DESCRIPTION OF THE TASK: In the entries below, find the string "agent" and return each line holding it.

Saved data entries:
------------------------------

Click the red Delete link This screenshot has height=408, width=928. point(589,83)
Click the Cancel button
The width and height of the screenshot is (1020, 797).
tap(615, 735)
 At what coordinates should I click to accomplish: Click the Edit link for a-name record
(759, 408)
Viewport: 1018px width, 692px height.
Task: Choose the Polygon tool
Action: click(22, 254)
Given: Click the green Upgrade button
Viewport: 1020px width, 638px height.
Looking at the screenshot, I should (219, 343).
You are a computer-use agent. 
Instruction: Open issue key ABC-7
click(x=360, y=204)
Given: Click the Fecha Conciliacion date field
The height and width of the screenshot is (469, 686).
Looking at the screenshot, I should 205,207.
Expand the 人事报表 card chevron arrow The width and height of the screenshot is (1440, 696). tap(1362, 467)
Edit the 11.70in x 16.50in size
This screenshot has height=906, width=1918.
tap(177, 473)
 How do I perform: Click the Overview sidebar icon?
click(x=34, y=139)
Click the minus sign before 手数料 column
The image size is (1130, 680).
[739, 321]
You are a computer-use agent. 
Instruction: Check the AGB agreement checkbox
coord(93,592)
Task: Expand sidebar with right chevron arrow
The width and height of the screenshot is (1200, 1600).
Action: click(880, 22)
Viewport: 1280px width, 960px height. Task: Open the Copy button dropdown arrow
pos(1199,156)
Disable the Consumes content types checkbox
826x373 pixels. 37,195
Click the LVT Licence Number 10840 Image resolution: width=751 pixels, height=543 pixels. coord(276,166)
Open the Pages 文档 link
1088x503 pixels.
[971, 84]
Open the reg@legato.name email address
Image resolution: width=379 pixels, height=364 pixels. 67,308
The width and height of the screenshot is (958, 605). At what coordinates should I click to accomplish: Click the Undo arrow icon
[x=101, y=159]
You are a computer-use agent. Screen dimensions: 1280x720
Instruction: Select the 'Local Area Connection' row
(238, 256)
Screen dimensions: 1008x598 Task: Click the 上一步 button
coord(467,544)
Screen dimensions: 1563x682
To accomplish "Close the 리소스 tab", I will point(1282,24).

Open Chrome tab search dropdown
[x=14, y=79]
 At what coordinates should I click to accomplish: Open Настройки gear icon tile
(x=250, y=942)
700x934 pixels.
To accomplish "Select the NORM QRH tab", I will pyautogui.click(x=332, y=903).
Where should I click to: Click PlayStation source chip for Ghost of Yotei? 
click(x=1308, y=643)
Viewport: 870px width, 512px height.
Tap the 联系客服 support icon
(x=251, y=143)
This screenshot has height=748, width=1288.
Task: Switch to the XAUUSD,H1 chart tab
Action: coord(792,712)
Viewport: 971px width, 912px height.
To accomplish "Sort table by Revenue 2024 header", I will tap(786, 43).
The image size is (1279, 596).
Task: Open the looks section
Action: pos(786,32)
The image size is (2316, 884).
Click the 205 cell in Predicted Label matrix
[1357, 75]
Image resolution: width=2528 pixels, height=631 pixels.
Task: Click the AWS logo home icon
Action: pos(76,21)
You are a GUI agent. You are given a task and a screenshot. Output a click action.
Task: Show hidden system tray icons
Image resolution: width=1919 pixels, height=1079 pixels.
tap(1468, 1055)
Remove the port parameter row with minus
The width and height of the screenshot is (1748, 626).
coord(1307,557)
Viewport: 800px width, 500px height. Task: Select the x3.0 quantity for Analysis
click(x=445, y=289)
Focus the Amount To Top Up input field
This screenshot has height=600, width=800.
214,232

------------------------------

TASK RESULT:
You are a computer-use agent. 
You are a computer-use agent. 
You are a computer-use agent. Screen dimensions: 1280x720
You are a GUI agent. You are given a task and a screenshot. Output a click action.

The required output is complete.